**EXERCISE**
Duplicate word for word the passage of the Catholic Studies program page below, from "Catholic Studies Course" up to and including "(selections) and others!".

**EXCERPT PROVIDED**
———

Housed in the Department of History within the College of Arts and Sciences, the Program in Catholic Studies explores the history, spirituality, literary and artistic traditions, and contemporary significance of Roman Catholicism. Through interdisciplinary teaching, student mentorship, and public lectures, it fosters greater understanding of Catholic beliefs, culture, and ethics to enrich the intellectual life of the university while contributing to the common good.
Our Program invites students from all backgrounds to examine Catholicism in an academic way. Its curriculum places Catholic answers to life's enduring questions into comparative dialogue with other religious traditions and secular philosophies, enabling students to evaluate and discover through all applicable methods of analysis. The Program stands within the Liberal Arts tradition, then, even as it aligns with the expectations of a research university.
Catholic Studies Course in Spring 2021
CATH3000: The Human Condition
Professor Jeff Zalar
Throughout its 2000-year history, the Catholic imagination has produced an enormous body of global literature that plays upon themes of challenge, self-scrutiny, and personal transformation.
In touch with the experience of enlightenment characteristic of many world religions, this literature probes abiding questions of what it means to thrive as human beings amid the joys and anxieties of everyday life. This course examines the style and substance of this literature through an engagement with some of its notable texts, including:
François Mauriac, Vipers’ Tangle
Sigrid Undset, Kristin Lavransdatter, Part I: The Wreath
Margaret Edson, W;t
Walter Miller, Jr., A Canticle for Leibowitz
Dante, Divine Comedy (selections) and others!
The Ruth J. and Robert A. Conway Foundation
In 2009, the Ruth J. and Robert A. Conway Foundation delivered a $2 million gift to endow a chair and launch an academic program in Catholic Studies in the College of Arts & Sciences. The Conways wanted to open a strong local and global dialogue with their gift, encouraging conversations among an array of disciplines about the history, traditions, and contemporary significance of Roman Catholicism. They intended the program to complement other curricula that touch upon religion and spirituality, including Judaic Studies and Arabic Language & Culture, in order to deepen the transformative impact of students who must live and work in an ever-growing, diverse, and conflicted global community. They wanted, finally, to draw the community of Greater Cincinnati into discussions about Catholic ideas and artistic contributions as clarified by research scholarship. This notable investment in intercultural understanding inspired dozens of donors from throughout the Archdiocese of Cincinnati to contribute to the endowment. The result is a new learning ecology of families, foundations, institutions, scholars, and students poised to satisfy important educational and community needs into the next generation and beyond.
On the strength of the Conway Foundations’ gift, the University of Cincinnati launched its initiative in Catholic Studies in 2012. This initiative has two distinct yet related emphases. The first is an undergraduate teaching curriculum implemented by the Conway Chair. Courses have been oversubscribed by as much as 55% above their enrollment caps. The second is an extracurricular outreach program intended to attract students to, excite public enthusiasm about, and generate philanthropic support for the first.

———

**DATA BELOW**
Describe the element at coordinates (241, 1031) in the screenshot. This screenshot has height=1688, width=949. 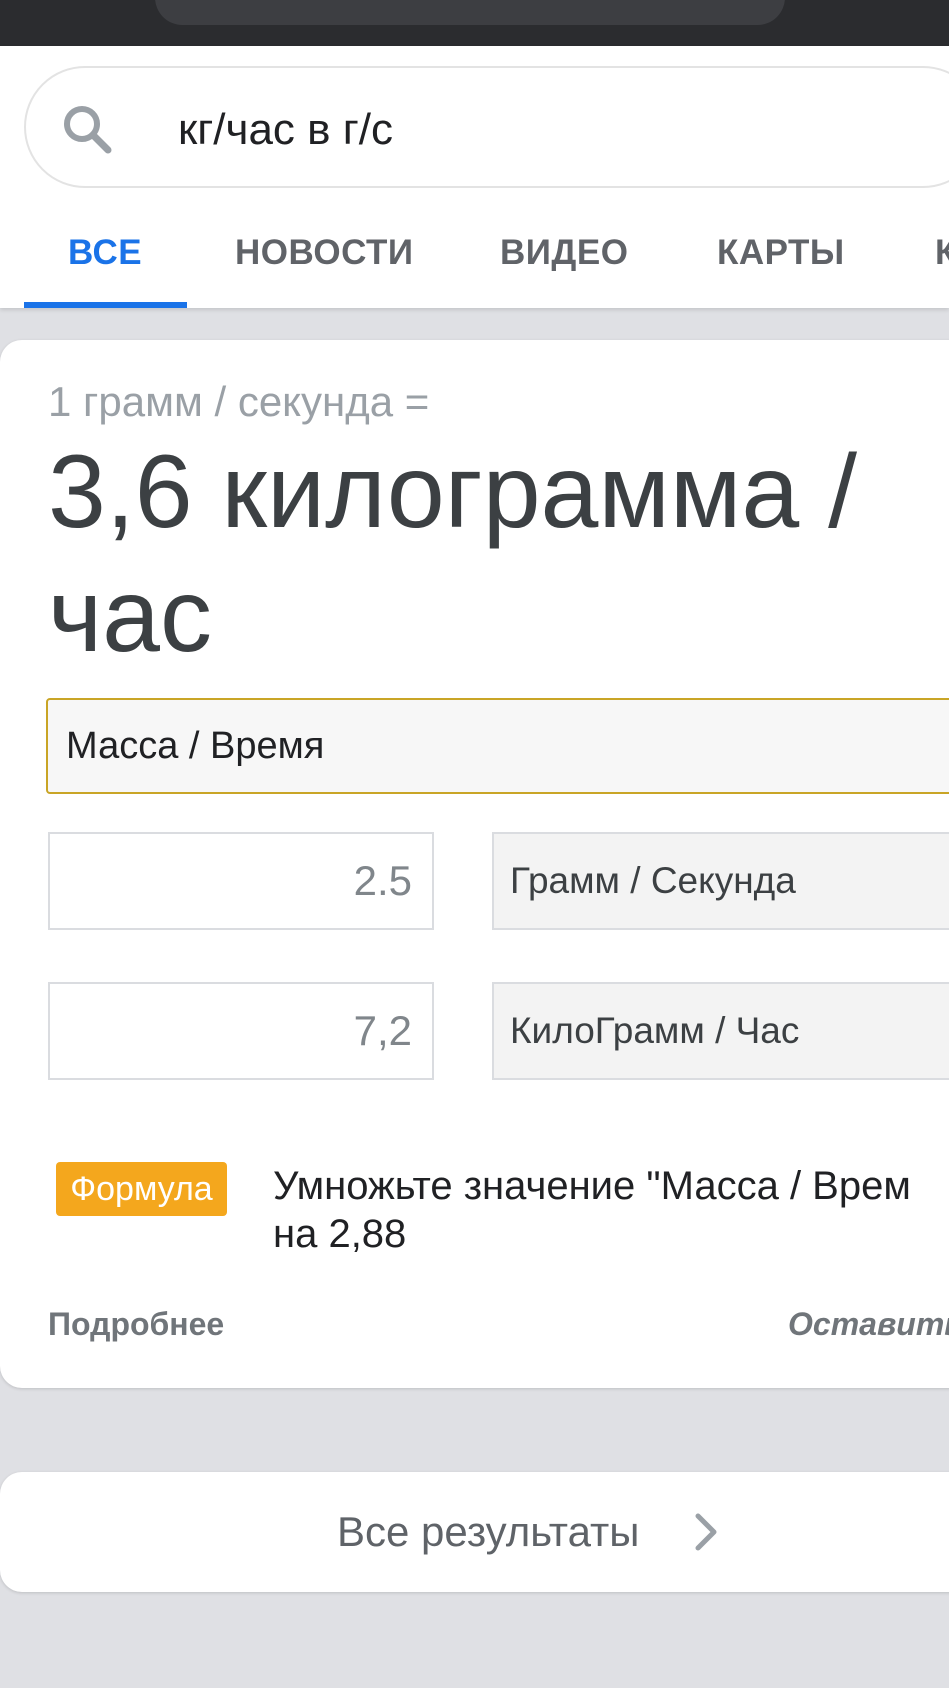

———

**REPLY TO THE EXERCISE**
Catholic Studies Course in Spring 2021
CATH3000: The Human Condition
Professor Jeff Zalar
Throughout its 2000-year history, the Catholic imagination has produced an enormous body of global literature that plays upon themes of challenge, self-scrutiny, and personal transformation.
In touch with the experience of enlightenment characteristic of many world religions, this literature probes abiding questions of what it means to thrive as human beings amid the joys and anxieties of everyday life. This course examines the style and substance of this literature through an engagement with some of its notable texts, including:
François Mauriac, Vipers’ Tangle
Sigrid Undset, Kristin Lavransdatter, Part I: The Wreath
Margaret Edson, W;t
Walter Miller, Jr., A Canticle for Leibowitz
Dante, Divine Comedy (selections) and others!